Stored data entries
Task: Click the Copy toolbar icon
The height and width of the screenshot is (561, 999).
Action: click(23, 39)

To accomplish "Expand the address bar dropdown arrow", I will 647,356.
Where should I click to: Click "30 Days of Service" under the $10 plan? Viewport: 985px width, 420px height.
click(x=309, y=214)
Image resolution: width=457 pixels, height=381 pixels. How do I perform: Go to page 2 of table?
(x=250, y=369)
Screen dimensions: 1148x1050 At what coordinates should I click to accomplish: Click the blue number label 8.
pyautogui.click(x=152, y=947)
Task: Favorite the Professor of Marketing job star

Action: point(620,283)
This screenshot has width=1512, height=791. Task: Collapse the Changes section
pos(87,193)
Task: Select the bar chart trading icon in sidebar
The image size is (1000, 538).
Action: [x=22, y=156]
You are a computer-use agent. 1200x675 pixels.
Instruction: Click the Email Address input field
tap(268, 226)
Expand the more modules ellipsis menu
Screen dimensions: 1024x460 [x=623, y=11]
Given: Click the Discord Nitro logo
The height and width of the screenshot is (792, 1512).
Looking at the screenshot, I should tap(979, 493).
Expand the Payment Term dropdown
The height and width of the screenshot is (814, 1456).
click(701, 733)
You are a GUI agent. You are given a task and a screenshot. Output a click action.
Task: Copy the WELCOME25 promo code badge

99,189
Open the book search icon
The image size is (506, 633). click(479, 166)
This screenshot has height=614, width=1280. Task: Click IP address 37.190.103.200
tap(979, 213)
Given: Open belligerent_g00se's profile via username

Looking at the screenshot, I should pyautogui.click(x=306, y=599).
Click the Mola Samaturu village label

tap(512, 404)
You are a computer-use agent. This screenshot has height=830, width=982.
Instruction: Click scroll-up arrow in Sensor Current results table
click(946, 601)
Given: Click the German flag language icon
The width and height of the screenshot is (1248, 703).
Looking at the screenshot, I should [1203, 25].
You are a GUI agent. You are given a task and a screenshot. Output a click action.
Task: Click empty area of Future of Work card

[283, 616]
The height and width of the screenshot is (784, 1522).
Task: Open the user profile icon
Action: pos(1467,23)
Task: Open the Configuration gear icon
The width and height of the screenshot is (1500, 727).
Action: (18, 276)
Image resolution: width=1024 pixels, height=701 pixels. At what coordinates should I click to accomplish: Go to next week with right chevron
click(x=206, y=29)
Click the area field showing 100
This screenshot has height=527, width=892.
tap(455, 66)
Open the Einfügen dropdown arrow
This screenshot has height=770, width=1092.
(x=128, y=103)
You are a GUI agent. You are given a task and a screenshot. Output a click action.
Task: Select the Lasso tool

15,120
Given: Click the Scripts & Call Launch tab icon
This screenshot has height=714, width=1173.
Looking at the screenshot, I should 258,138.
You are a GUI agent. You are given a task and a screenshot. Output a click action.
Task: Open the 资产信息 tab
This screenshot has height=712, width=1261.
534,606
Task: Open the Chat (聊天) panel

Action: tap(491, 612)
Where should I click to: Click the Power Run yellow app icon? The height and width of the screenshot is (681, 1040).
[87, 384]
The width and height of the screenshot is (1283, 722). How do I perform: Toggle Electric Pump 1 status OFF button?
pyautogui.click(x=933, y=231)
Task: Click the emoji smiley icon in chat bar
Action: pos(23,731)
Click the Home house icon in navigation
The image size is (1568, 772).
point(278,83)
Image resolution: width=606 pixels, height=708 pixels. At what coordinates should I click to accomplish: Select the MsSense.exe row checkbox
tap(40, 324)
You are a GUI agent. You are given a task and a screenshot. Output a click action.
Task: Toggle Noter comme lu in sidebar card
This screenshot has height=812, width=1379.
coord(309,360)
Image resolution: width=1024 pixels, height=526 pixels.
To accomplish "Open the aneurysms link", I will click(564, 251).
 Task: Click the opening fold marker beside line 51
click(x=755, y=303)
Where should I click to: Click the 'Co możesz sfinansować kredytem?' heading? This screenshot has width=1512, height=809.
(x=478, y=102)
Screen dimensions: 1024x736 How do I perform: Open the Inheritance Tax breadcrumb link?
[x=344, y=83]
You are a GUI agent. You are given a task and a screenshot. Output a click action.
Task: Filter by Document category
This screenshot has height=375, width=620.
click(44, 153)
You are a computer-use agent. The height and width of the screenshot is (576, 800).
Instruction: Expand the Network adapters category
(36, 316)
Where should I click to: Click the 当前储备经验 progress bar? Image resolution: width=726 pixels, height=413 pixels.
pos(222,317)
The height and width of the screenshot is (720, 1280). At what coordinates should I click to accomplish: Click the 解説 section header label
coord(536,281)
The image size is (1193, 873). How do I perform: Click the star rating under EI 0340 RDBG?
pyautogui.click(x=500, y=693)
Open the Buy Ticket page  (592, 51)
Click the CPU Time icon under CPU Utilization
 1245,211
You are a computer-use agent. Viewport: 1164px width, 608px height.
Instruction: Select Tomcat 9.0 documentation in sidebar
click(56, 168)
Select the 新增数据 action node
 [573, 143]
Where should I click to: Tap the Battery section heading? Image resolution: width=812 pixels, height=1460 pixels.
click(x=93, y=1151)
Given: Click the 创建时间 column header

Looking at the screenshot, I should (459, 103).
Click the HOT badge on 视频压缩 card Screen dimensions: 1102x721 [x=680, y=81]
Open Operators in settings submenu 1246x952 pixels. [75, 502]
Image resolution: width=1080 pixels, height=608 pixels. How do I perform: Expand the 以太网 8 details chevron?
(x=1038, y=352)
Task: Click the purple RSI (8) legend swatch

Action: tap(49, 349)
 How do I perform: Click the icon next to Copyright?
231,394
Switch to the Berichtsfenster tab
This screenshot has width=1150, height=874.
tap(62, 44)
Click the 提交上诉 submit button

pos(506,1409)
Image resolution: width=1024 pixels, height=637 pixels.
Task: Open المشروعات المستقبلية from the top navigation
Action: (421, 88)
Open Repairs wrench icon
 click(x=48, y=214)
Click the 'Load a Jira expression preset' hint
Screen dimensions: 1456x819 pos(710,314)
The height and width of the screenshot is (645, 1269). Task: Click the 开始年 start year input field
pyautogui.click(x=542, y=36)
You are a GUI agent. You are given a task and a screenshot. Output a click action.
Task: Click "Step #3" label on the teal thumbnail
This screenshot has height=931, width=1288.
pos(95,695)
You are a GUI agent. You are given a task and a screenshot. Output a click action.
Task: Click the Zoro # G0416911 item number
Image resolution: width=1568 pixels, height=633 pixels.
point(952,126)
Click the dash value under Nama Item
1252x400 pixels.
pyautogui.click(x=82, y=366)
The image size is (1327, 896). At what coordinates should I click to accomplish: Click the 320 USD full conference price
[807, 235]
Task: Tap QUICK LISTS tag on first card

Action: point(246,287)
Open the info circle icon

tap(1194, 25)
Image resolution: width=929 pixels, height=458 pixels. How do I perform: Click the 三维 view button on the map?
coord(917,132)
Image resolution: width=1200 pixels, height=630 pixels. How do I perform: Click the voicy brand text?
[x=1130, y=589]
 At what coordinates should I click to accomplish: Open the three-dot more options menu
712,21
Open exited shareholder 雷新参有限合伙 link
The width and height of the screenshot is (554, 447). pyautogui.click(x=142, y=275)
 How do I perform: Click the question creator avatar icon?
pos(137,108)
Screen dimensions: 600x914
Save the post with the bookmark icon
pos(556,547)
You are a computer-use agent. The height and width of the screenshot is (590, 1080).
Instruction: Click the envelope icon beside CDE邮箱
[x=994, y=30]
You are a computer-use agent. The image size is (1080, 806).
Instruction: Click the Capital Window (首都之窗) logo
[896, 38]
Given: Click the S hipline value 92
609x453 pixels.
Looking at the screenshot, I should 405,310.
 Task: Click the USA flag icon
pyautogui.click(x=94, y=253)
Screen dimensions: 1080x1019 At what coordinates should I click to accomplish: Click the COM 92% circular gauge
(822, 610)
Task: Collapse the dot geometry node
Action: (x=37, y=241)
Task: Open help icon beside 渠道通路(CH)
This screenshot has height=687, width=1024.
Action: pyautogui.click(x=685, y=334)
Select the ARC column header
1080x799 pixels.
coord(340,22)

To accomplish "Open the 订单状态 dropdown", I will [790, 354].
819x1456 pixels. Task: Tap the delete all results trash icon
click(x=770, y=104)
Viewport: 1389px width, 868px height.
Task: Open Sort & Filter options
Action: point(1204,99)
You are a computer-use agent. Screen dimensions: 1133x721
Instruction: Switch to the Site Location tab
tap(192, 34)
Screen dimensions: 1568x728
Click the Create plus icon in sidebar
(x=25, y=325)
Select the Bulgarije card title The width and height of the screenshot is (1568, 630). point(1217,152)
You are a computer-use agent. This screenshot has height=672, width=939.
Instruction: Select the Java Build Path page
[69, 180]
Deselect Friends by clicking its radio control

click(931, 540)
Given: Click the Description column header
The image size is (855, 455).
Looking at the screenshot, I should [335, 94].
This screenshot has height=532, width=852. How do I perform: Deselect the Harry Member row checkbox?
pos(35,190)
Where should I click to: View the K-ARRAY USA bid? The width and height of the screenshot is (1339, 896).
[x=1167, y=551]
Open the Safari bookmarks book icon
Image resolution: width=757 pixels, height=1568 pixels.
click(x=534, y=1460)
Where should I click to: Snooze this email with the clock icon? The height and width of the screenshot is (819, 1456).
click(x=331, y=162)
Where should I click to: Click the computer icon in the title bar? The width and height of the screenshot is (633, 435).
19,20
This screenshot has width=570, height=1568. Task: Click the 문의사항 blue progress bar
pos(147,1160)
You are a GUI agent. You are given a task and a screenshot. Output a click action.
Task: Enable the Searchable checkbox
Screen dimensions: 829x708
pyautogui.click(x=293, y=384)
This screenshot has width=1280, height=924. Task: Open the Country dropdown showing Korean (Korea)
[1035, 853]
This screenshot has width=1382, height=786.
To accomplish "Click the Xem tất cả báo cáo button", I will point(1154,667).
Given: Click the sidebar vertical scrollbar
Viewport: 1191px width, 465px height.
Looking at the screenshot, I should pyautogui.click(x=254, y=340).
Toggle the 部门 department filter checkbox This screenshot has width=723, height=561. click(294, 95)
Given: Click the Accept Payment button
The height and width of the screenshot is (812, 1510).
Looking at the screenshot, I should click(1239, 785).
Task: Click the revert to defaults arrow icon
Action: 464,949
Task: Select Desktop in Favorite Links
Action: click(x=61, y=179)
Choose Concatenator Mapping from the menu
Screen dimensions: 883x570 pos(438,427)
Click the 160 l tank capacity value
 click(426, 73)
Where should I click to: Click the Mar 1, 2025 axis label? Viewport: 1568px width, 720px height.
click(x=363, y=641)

EXERCISE
Set down exactly the lines that begin the records and continue through the line bearing "Expand the Payment Term dropdown"; include both ends.

ANSWER TO THE EXERCISE
Task: Click the Copy toolbar icon
The height and width of the screenshot is (561, 999).
Action: click(23, 39)

To accomplish "Expand the address bar dropdown arrow", I will 647,356.
Where should I click to: Click "30 Days of Service" under the $10 plan? Viewport: 985px width, 420px height.
click(x=309, y=214)
Image resolution: width=457 pixels, height=381 pixels. How do I perform: Go to page 2 of table?
(x=250, y=369)
Screen dimensions: 1148x1050 At what coordinates should I click to accomplish: Click the blue number label 8.
pyautogui.click(x=152, y=947)
Task: Favorite the Professor of Marketing job star

Action: point(620,283)
This screenshot has width=1512, height=791. Task: Collapse the Changes section
pos(87,193)
Task: Select the bar chart trading icon in sidebar
The image size is (1000, 538).
Action: [x=22, y=156]
You are a computer-use agent. 1200x675 pixels.
Instruction: Click the Email Address input field
tap(268, 226)
Expand the more modules ellipsis menu
Screen dimensions: 1024x460 [x=623, y=11]
Given: Click the Discord Nitro logo
The height and width of the screenshot is (792, 1512).
Looking at the screenshot, I should tap(979, 493).
Expand the Payment Term dropdown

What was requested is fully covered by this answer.